La Fundación Ethereum ha señalado las dos propuestas que definirán la próxima gran actualización de la red, Hegotá. Una refuerza la resistencia a la censura y la otra prepara los monederos para la era poscuántica. Por primera vez, la entidad ha publicado una visión unificada del rumbo técnico, en lugar de opiniones separadas de equipos individuales.
La clasificación ha evaluado 62 propuestas de mejora (EIP, por sus siglas en inglés) con aportaciones de unos 60 investigadores e ingenieros del grupo de Protocolo de la Fundación. El resultado es un alcance más contenido del que algunos esperaban. FOCIL y las transacciones Frame forman el núcleo obligatorio; todo lo demás dependerá de pruebas y de la capacidad de los equipos de clientes.

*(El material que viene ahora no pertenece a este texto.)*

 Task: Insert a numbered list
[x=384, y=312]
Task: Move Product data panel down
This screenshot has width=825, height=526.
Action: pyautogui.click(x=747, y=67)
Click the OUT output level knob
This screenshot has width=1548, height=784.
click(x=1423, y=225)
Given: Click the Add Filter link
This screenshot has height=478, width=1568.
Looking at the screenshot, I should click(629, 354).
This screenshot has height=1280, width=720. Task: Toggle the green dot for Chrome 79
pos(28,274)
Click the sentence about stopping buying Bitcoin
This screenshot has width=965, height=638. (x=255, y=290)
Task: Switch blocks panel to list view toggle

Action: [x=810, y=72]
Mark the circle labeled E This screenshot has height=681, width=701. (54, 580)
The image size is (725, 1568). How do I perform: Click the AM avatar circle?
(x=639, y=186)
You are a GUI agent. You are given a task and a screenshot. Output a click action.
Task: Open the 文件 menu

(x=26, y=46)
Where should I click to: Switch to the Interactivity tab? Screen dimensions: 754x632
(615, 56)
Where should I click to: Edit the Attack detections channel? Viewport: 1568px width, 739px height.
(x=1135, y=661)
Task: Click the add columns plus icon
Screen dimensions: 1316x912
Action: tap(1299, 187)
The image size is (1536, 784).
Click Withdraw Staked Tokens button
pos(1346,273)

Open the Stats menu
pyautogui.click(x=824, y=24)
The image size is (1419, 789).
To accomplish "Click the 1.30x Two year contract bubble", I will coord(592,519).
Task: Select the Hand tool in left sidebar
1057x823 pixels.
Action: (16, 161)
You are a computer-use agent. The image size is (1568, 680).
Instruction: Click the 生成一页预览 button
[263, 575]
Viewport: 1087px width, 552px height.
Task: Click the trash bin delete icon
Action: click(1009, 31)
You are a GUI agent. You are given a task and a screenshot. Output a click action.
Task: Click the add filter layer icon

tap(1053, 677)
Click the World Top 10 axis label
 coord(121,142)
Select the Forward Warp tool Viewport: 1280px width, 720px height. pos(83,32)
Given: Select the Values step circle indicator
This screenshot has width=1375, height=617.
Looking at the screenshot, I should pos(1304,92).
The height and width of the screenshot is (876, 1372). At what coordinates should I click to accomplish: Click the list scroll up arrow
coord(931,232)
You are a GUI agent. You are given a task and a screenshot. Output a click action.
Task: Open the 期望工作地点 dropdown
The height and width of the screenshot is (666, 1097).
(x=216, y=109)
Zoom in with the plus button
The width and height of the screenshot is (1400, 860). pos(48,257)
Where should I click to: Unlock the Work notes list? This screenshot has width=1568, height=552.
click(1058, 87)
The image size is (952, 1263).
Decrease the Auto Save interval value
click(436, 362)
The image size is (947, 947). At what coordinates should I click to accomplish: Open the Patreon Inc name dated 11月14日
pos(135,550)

Qué define el núcleo de Hegotá: FOCIL y las transacciones Frame
FOCIL (EIP-7805) es la propuesta principal de la capa de consenso. Su objetivo es que los usuarios puedan incluir transacciones elegibles sin depender de constructores de bloques centralizados. Traducido: hoy alguien debe ordenar cada operación dentro de un bloque y, si ese alguien se concentra demasiado, puede filtrar o retrasar transacciones concretas. FOCIL reduce ese poder y refuerza la neutralidad de Ethereum. Puede consultarse en el registro oficial de propuestas de mejora de Ethereum.
Las transacciones Frame (EIP-8141) actúan en la capa de ejecución. Introducirían una abstracción nativa de cuentas, un mecanismo que da a los monederos reglas programables similares a las de un contrato. Eso crea una vía hacia la autenticación poscuántica, es decir, hacia criptografía capaz de resistir un hipotético ataque de un ordenador cuántico. Junto a dos propuestas complementarias, podrían aportar componentes básicos para aplicaciones de privacidad.
Qué cambia para el usuario de Ethereum
La Fundación no dice que ambas vayan solas. Hay 15 propuestas adicionales en categoría A, que se espera incluir salvo que los calendarios de desarrollo aprieten. Otras ocho siguen como candidatas, siete no alcanzan el corte pero respiran, y 28 quedan descartadas. Un buen termómetro de que Hegotá aún está en obras.
El calendario también está condicionado por Glamsterdam, la actualización anterior, centrada en mejorar la escalabilidad y reforzar la capa base. Los equipos de clientes podrían empezar a implementar Hegotá a finales de 2026, después de que Glamsterdam quede estabilizada. La última gran bifurcación, Fusaka, se activó el 3 de diciembre de 2025 y cambió la forma en que los nodos gestionan los datos de los rollups, las segundas capas que abaratan transacciones.
Ethereum no se blinda solo con una moneda subiendo: se blinda decidiendo quién puede ordenar, censurar o vulnerar cada transacción.
La apuesta por un alcance quirúrgico
Ethereum no es ajena a los debates de gobernanza técnica. The Merge, en septiembre de 2022, dejó atrás la minería para pasar a un sistema de validadores que bloquean ether y garantizan la seguridad; Dencun, en marzo de 2024, abarató los costes de las capas 2. Hegotá, en cambio, no busca un salto vistoso de escalabilidad: prioriza dos piezas de infraestructura.
La lectura de esta redacción es prudente. FOCIL ataca un riesgo real: la dependencia de pocos constructores de bloques ya ha aparecido en varios análisis del sector. Frame, por su parte, no es una urgencia para el usuario actual, porque los ordenadores cuánticos no rompen hoy las claves criptográficas. Aun así, preparar la migración con antelación es más barato que improvisarla.
El riesgo no está en lo elegido, sino en el alcance. Si FOCIL o Frame se atascan, la Fundación ha dicho que ajustaría el calendario antes de descartarlas. Eso es una señal de firmeza técnica, pero también una renuncia a prometer fechas. Para quien tiene ether, participa en el staking o utiliza aplicaciones descentralizadas, el mensaje es directo: Ethereum sigue decidiendo qué red quiere ser.